Reproduce, line for line, the stretch of the data below from the line containing "Select the subtitle ポール脚タイプ" through the line containing "click(151, 174)", both included, and leave the pictures out of your answer.

Listed entries:
- - -

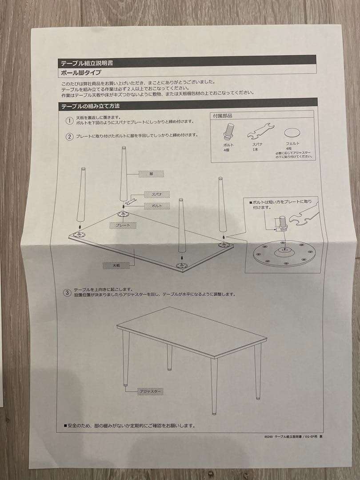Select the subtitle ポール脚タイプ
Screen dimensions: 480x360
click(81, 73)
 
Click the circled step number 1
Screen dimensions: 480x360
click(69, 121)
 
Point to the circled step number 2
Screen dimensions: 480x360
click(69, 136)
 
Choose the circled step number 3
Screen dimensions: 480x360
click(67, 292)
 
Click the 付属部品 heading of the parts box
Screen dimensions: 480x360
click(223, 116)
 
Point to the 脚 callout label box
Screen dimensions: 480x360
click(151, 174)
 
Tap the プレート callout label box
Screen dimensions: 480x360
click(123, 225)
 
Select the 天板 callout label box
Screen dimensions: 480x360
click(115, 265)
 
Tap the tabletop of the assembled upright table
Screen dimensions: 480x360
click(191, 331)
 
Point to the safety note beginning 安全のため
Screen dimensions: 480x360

- - -

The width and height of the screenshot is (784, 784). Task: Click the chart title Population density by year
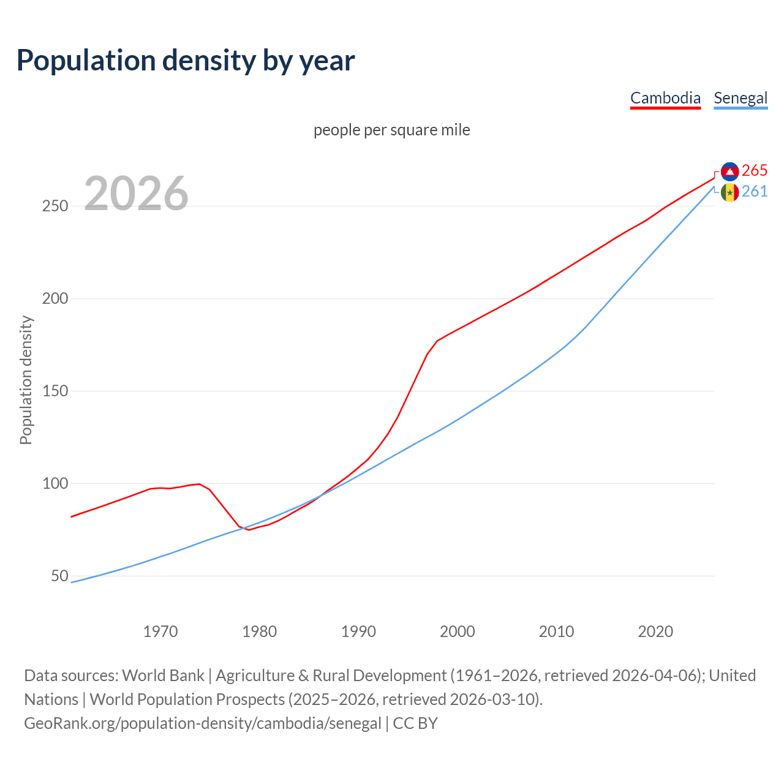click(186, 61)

- - -

Answer to the problem:
Select the subtitle ポール脚タイプ
Screen dimensions: 480x360
click(81, 73)
 
Click the circled step number 1
Screen dimensions: 480x360
click(69, 121)
 
Point to the circled step number 2
Screen dimensions: 480x360
click(69, 136)
 
Choose the circled step number 3
Screen dimensions: 480x360
click(67, 292)
 
Click the 付属部品 heading of the parts box
Screen dimensions: 480x360
click(223, 116)
 
Point to the 脚 callout label box
Screen dimensions: 480x360
click(151, 174)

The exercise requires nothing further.